* [QUESTIONS ON THE MATERIAL]
- 1) From the post on append slowdowns, translate this sentence into French: "The time from first append to last append was about 2 minutes."
- 2) Continue the post on append slowdowns in sequence data from its final sentence.

* [EXERCISE TEXT]

▬▬▬

Lately I’ve been testing sequence data, doing 50 append operations in a row. I’d expect each append to take about the same time, but they gradually get slower, so I’ve been looking into it to try and understand why.
Logs for the data used in this post are available for the nodes and client.
This is the overall process for all 50 uploads. The time from first append to last append was about 2 minutes.
The timeline shows nodes top-to-bottom, genesis node at the top, node 11 at the bottom. Time runs left-to-right. Each dot corresponds to a log message.
The first append takes 227ms, the 50th takes 1220ms. What’s causing the slowdown? Each append takes about 20ms longer than the last (with some significant variation but the trend of increasing time is definitely there).
The first append takes 227ms:
Adding in the client connect / append_start / append_end timings shows how the client timing compares to the node timing:
Gaps between dots mean there’s no logs at that time, there’s either a) things happening there which aren’t logged or b) waiting for a response for an async function. This is level 3/5 for logging (info), if we displayed the most detailed level 5/5 logging (trace) it would probably be a continuous stream of log messages with no gaps.
The last append takes 1220ms:
Looking at the last appends from the client perspective, it seems like the time between connect and start_append becomes quite significant:
It looks like maybe the red node could be a factor in the slowdown (seen even more clearly in the full timeline), but that’s just a hunch to explore later.

▬▬▬

* [MATERIAL PROVIDED]
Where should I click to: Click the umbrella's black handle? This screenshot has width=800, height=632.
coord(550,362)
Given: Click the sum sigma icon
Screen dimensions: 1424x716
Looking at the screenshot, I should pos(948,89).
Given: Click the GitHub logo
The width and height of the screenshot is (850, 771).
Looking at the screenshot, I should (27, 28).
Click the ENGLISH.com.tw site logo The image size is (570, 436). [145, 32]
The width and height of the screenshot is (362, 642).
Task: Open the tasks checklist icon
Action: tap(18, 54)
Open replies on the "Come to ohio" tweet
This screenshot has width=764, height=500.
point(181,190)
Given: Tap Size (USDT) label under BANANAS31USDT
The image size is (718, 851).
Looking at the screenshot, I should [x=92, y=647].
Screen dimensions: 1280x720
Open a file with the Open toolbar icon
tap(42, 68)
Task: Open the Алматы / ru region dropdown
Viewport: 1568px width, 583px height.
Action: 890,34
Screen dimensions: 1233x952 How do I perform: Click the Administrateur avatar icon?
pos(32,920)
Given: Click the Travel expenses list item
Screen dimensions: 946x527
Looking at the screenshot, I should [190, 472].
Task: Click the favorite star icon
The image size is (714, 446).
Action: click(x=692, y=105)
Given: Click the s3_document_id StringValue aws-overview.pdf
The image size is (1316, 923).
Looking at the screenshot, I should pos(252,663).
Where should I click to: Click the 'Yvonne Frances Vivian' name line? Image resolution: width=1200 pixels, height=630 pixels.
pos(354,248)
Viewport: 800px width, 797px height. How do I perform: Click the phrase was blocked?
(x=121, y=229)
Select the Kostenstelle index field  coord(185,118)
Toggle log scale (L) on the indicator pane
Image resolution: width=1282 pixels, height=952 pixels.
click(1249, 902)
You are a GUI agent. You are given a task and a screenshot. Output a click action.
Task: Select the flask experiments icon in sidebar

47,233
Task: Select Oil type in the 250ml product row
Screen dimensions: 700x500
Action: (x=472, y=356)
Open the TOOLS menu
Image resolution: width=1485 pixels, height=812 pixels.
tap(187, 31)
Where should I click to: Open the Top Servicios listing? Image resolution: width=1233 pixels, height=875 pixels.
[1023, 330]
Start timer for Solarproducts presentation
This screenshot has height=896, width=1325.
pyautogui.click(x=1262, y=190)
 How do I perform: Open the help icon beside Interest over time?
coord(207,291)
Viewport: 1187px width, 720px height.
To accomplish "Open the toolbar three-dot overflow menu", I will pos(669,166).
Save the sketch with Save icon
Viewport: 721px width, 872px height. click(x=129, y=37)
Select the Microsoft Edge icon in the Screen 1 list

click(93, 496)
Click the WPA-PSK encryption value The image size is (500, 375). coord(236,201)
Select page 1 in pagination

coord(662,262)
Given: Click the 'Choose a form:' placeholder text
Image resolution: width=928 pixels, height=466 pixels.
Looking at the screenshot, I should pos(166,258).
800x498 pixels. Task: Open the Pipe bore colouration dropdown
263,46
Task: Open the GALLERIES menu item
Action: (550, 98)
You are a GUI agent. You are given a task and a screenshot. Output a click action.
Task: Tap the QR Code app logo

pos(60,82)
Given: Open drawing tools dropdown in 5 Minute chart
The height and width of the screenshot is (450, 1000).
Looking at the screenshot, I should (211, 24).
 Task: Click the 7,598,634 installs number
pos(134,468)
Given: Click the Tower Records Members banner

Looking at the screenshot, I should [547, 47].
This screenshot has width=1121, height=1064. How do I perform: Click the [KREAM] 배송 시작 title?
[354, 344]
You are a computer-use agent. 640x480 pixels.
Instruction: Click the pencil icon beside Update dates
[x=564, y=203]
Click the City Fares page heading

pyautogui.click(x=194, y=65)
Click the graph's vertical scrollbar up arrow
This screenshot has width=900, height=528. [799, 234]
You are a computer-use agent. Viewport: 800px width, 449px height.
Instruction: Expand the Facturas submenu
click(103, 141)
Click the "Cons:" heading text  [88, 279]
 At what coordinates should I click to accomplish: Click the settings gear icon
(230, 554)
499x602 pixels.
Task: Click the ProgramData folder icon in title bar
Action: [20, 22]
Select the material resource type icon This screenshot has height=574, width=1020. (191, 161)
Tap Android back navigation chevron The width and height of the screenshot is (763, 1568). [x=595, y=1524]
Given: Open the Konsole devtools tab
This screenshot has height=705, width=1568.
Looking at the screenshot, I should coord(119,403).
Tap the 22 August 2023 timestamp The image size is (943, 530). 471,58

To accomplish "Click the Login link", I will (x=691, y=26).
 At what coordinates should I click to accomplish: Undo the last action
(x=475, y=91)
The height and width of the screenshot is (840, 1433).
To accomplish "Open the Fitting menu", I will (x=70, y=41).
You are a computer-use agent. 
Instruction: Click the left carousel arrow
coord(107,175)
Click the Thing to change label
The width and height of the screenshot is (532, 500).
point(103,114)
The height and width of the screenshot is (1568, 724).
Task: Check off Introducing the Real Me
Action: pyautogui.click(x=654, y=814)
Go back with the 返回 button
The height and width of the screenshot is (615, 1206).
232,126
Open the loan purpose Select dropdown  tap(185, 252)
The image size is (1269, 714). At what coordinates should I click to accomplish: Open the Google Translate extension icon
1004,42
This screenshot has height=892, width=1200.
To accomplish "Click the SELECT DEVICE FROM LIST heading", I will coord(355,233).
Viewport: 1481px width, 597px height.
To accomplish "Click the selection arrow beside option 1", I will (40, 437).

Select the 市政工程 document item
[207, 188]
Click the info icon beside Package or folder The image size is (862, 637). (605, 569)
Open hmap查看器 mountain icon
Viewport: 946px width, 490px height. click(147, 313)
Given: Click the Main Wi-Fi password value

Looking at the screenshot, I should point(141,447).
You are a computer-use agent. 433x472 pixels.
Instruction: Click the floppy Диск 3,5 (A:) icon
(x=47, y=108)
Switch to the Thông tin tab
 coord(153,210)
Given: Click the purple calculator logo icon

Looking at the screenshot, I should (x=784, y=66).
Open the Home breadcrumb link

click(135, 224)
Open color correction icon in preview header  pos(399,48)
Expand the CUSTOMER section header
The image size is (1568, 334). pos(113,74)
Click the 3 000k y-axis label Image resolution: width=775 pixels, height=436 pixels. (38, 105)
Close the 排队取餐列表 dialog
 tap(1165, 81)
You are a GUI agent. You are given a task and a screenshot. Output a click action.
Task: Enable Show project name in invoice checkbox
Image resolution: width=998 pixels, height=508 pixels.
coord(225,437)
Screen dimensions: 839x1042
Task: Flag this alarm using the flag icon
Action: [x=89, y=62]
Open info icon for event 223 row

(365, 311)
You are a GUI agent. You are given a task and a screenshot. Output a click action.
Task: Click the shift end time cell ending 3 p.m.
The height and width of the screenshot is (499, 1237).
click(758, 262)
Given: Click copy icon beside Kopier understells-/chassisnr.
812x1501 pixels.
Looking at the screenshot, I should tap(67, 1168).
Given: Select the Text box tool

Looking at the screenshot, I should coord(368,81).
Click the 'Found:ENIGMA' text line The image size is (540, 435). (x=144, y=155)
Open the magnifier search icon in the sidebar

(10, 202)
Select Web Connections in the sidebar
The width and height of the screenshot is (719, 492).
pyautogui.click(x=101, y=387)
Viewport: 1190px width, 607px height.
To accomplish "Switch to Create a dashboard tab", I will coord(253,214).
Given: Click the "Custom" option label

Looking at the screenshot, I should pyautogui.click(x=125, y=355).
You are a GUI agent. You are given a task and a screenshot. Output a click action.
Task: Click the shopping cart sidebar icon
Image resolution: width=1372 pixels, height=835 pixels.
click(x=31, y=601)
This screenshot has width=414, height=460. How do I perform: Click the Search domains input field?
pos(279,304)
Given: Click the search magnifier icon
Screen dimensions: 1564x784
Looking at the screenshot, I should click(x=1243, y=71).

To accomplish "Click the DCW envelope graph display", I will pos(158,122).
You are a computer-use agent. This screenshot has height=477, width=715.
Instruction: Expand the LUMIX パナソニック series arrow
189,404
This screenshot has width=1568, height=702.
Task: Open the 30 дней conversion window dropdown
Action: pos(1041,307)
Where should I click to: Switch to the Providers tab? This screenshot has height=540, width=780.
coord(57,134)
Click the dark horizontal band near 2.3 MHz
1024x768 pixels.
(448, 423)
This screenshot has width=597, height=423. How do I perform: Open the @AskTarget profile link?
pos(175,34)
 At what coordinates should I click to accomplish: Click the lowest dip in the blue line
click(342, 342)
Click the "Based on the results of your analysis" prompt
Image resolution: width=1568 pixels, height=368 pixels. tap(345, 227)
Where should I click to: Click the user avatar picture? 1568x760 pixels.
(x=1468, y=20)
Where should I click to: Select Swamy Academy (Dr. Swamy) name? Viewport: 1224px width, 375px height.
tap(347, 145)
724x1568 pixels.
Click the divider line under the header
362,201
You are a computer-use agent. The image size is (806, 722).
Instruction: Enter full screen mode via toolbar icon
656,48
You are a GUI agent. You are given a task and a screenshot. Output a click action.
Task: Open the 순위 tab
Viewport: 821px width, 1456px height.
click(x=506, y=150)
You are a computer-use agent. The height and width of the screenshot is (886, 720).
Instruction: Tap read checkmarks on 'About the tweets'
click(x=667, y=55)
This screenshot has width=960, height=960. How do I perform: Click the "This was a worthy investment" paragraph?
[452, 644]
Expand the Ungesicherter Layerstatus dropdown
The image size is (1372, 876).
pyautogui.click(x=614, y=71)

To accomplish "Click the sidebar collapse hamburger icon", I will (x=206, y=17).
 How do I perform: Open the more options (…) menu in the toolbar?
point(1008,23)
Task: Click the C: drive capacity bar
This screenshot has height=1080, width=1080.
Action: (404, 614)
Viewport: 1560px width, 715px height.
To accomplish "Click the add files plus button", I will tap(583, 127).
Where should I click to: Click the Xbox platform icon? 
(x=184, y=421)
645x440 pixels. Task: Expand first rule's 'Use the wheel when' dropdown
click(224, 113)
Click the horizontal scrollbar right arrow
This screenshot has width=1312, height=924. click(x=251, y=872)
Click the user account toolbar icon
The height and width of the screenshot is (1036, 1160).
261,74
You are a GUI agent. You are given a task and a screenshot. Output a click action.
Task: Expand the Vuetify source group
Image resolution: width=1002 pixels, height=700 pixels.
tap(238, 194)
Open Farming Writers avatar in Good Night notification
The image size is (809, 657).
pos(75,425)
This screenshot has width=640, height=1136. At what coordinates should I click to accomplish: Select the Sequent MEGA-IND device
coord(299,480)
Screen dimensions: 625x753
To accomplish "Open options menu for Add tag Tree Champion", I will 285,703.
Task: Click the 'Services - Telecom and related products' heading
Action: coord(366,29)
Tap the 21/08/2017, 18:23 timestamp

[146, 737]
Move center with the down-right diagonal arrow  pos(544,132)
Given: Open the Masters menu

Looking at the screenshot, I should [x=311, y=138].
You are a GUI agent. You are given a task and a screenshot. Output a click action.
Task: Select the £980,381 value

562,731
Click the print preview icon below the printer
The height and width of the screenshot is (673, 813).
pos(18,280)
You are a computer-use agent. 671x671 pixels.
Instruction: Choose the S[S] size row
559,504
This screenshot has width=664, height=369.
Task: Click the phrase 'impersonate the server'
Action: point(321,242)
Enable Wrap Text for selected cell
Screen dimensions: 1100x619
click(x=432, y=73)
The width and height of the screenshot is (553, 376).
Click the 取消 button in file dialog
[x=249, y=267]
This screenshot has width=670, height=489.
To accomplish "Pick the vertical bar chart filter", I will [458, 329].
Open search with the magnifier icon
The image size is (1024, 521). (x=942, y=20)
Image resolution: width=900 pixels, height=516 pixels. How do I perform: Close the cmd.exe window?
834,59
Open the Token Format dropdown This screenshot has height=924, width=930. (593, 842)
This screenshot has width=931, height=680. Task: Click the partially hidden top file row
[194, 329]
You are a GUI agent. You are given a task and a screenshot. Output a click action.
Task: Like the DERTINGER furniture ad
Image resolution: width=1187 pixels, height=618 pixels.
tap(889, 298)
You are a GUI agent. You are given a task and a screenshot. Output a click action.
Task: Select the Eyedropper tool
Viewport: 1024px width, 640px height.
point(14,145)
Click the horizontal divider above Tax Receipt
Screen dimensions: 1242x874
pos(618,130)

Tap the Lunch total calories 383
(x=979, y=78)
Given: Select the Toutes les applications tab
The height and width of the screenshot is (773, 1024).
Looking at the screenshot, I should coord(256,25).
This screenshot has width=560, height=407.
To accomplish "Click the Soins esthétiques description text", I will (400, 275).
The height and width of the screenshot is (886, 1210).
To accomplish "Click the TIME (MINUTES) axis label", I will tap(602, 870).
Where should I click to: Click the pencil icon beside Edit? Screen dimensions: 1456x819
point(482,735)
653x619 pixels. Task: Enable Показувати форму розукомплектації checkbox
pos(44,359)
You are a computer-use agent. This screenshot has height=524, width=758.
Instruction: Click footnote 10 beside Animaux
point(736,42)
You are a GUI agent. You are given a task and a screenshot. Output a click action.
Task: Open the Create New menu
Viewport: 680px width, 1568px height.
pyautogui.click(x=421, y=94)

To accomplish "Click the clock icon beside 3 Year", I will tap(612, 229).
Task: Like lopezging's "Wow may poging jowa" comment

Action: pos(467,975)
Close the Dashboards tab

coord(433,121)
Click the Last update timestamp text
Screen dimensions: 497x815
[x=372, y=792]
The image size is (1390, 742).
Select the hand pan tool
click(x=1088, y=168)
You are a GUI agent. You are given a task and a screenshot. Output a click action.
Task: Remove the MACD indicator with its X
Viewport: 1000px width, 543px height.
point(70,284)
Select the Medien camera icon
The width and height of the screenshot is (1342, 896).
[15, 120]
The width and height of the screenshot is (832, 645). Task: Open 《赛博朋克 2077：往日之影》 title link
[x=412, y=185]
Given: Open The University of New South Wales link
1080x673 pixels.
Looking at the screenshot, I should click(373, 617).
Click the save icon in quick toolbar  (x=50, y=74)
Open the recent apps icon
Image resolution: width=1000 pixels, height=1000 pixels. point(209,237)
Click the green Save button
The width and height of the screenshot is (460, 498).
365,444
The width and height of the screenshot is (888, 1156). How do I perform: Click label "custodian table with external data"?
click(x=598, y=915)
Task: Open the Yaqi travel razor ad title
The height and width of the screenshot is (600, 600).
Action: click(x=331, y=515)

▬▬▬

* [RESPONSES FOR EACH TASK]
- 1) Le temps écoulé entre le premier ajout et le dernier ajout était d'environ 2 minutes.

- 2)
Now we have ‘the vibe of the thing’ we can start to look into some details.
The append operation is a combined process involving various reading and payment and writing operations, but in this post I’m zooming in to look only at the very end of the process, where nodes actually write the data to their chunk store (about the last 5% of the overall time taken to do an append, so it’s probably not significant for the overall append time, but within itself there are significant aspects to look at).
Nodes take about 11.47 ms to do the write for an append operation (ie the time to run SequenceStorage.write).
In the chart below we can see that each write takes about the same time, there’s no gradual increase in the time taken to write chunks like was seen with the overall append operation. There’s some variation, but no increase.
SequenceStorage.chunks.put(&sequence)
(source) is taking 10.62ms of those 11.47ms, ie 93% of the work:
Within the chunks.put
function, the breakdown is
4.08ms for do_delete
(source)
3.62ms for used_space.increase
(source)
3.81ms for file.sync_all
(source).
These three calls account for 88% of the time taken to run chunks.put
:
The real surprise to me is updating the stats for used space taking 3.62ms. That’s a very long time. But it’s a surprisingly complex operation, see fn increase.
It looks like within do_delete
probably the call to used_space.decrease
is taking most of the time (probably 3.62 of 4.08 ms ie 89%), similar to used_space.increase
.
The file.sync_all
taking 3.81ms warrants a little exploring too…
The docs for sync_all: This function will attempt to ensure that all in-memory data reaches the filesystem before returning.
Sounds like sync_all
a feature worth keeping. I guess one day someone will compare the failure rate with/without and decide if it’s worth the extra work or not (removing sync is about 170x faster, see below).
Some further detailed discussion (and links) on sync_all in do we need to clarify the fsync close unixism.
use std::time::Instant;
use std::io::Write;
fn main() {
let start = Instant::now();
std::fs::File::create("data.txt").and_then(|mut file| {
file.write_all("my value".as_bytes()).expect("write failed");
file.sync_all()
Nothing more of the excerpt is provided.